Today at work I was being (lovingly) teased by people trying to wind me up that my husband and best friend are overseas together for work. After they realised I genuinely wasn’t bothered at all, (I even told them that he had purposely left his wedding ring at home so it didn’t get lost which they found very amusing!) it got me wondering that maybe it’s not common to have such a high level of trust in relationships. Thing is, I don’t get how any meaningful relationship exists without such trust.
It makes sense that we trust those closest to us, our partners, family members and closest friends, as well as those entrusted to care for us and our loved ones such as health care workers and teachers.

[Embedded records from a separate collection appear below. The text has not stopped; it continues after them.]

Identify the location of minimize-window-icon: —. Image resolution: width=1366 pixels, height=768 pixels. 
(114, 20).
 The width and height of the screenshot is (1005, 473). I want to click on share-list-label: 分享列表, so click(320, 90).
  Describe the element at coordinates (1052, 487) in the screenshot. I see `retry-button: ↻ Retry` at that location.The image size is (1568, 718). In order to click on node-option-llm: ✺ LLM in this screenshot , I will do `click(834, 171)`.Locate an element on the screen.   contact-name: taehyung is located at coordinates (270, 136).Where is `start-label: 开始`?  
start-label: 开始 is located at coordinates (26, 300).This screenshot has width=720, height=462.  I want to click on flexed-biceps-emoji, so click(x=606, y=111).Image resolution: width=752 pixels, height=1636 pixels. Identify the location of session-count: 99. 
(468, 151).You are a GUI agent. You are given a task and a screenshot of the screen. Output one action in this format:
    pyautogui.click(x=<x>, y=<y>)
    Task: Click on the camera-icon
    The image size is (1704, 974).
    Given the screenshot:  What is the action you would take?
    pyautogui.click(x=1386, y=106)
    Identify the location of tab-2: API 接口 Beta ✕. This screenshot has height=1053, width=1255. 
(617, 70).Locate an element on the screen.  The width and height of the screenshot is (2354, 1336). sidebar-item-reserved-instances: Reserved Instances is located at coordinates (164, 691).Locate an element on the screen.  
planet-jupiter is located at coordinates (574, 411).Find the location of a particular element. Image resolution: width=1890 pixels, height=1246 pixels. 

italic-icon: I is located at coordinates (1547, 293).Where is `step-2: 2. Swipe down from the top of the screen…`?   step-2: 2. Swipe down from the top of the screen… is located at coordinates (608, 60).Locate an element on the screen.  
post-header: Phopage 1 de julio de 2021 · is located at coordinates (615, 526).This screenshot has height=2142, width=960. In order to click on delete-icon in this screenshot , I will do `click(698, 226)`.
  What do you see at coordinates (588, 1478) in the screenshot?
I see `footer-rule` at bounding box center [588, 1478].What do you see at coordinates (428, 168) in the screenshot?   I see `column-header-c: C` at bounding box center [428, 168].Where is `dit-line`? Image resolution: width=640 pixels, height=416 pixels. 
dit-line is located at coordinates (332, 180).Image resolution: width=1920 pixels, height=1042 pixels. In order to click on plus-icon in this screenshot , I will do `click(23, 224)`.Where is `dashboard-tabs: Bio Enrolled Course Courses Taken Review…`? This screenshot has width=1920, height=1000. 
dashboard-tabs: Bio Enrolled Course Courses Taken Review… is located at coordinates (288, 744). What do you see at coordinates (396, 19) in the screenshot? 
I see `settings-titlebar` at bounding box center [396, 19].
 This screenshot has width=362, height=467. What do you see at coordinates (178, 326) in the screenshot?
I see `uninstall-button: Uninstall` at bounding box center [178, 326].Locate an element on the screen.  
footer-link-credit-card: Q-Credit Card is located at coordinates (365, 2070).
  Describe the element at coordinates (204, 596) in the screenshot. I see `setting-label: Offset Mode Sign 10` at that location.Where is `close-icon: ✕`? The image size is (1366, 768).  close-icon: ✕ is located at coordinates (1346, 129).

So how do you get to a point where you genuinely have no doubt in the trust you have? It’s common knowledge to most people that trust needs be earned, but does that mean we start a relationship with distrust? Not usually. So does it mean we blindly trust everyone we enter into a relationship with? Well I don’t think that’s true either. I would say we start somewhere in the middle. Wary but wanting to believe the best of someone. Open yet slightly guarded. So if we start off in the middle, how do we grow trust? Obvious answers would be good communication, honesty and respect. I know all my most important relationships have all those things but I think I’ve noticed something else too. I think it’s self confidence. If I know that I am being open, honest and respectful then I expect the same of someone else. In my experience, most often it’s given.
Over the years I’ve had many relationships weeded out of my life, leaving only the best ones, the ones with mutual trust and respect. For without the basic fundamental part of a relationship, in my opinion there is no relationship at all.